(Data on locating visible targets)
** start **
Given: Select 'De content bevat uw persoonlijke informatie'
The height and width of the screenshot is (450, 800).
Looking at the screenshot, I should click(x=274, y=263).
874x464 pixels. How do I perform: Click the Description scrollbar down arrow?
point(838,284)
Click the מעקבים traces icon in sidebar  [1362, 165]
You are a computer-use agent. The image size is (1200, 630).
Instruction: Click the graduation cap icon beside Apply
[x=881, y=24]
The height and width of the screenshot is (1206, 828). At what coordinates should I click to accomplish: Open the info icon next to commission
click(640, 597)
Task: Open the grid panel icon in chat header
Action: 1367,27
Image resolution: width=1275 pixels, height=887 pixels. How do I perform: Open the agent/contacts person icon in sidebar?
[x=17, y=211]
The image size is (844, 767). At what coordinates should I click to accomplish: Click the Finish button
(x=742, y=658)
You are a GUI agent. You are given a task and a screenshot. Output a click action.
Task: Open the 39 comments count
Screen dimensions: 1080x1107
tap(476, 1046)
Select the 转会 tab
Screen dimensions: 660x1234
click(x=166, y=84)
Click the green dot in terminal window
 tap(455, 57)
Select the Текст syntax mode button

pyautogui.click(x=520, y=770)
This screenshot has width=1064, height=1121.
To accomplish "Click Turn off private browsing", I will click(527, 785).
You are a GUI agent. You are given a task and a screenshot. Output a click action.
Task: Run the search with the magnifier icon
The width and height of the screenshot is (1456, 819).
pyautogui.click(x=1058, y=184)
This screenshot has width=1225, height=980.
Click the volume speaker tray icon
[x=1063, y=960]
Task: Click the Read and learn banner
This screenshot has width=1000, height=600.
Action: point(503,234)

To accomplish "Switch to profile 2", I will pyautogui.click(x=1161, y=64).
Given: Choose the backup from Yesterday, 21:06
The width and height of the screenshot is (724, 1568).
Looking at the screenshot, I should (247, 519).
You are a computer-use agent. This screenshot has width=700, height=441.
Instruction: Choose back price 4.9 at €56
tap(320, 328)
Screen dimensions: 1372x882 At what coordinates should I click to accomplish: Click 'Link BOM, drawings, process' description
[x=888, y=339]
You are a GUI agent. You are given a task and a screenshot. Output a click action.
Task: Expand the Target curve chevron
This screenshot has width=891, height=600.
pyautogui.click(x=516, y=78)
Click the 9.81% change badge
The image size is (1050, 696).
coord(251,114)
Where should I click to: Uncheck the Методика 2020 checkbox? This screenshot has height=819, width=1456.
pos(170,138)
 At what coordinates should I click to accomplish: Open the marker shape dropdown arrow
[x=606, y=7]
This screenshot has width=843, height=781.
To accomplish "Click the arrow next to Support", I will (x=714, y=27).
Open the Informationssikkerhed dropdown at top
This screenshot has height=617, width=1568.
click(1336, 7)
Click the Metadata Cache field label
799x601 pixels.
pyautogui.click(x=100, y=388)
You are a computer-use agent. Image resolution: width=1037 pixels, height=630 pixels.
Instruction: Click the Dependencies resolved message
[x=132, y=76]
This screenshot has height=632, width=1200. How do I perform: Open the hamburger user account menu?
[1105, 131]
** end **
▶ **Set task**: Rewrite all of the lines above, changing each occurrence of "GUI agent" to "interface agent" and leaving everything else untouched.

▶ **Written answer**:
Given: Select 'De content bevat uw persoonlijke informatie'
The height and width of the screenshot is (450, 800).
Looking at the screenshot, I should click(x=274, y=263).
874x464 pixels. How do I perform: Click the Description scrollbar down arrow?
point(838,284)
Click the מעקבים traces icon in sidebar  [1362, 165]
You are a computer-use agent. The image size is (1200, 630).
Instruction: Click the graduation cap icon beside Apply
[x=881, y=24]
The height and width of the screenshot is (1206, 828). At what coordinates should I click to accomplish: Open the info icon next to commission
click(640, 597)
Task: Open the grid panel icon in chat header
Action: 1367,27
Image resolution: width=1275 pixels, height=887 pixels. How do I perform: Open the agent/contacts person icon in sidebar?
[x=17, y=211]
The image size is (844, 767). At what coordinates should I click to accomplish: Click the Finish button
(x=742, y=658)
You are a interface agent. You are given a task and a screenshot. Output a click action.
Task: Open the 39 comments count
Screen dimensions: 1080x1107
tap(476, 1046)
Select the 转会 tab
Screen dimensions: 660x1234
click(x=166, y=84)
Click the green dot in terminal window
 tap(455, 57)
Select the Текст syntax mode button

pyautogui.click(x=520, y=770)
This screenshot has width=1064, height=1121.
To accomplish "Click Turn off private browsing", I will click(527, 785).
You are a interface agent. You are given a task and a screenshot. Output a click action.
Task: Run the search with the magnifier icon
The width and height of the screenshot is (1456, 819).
pyautogui.click(x=1058, y=184)
This screenshot has width=1225, height=980.
Click the volume speaker tray icon
[x=1063, y=960]
Task: Click the Read and learn banner
This screenshot has width=1000, height=600.
Action: point(503,234)

To accomplish "Switch to profile 2", I will pyautogui.click(x=1161, y=64).
Given: Choose the backup from Yesterday, 21:06
The width and height of the screenshot is (724, 1568).
Looking at the screenshot, I should (247, 519).
You are a computer-use agent. This screenshot has width=700, height=441.
Instruction: Choose back price 4.9 at €56
tap(320, 328)
Screen dimensions: 1372x882 At what coordinates should I click to accomplish: Click 'Link BOM, drawings, process' description
[x=888, y=339]
You are a interface agent. You are given a task and a screenshot. Output a click action.
Task: Expand the Target curve chevron
This screenshot has width=891, height=600.
pyautogui.click(x=516, y=78)
Click the 9.81% change badge
The image size is (1050, 696).
coord(251,114)
Where should I click to: Uncheck the Методика 2020 checkbox? This screenshot has height=819, width=1456.
pos(170,138)
 At what coordinates should I click to accomplish: Open the marker shape dropdown arrow
[x=606, y=7]
This screenshot has width=843, height=781.
To accomplish "Click the arrow next to Support", I will (x=714, y=27).
Open the Informationssikkerhed dropdown at top
This screenshot has height=617, width=1568.
click(1336, 7)
Click the Metadata Cache field label
799x601 pixels.
pyautogui.click(x=100, y=388)
You are a computer-use agent. Image resolution: width=1037 pixels, height=630 pixels.
Instruction: Click the Dependencies resolved message
[x=132, y=76]
This screenshot has height=632, width=1200. How do I perform: Open the hamburger user account menu?
[1105, 131]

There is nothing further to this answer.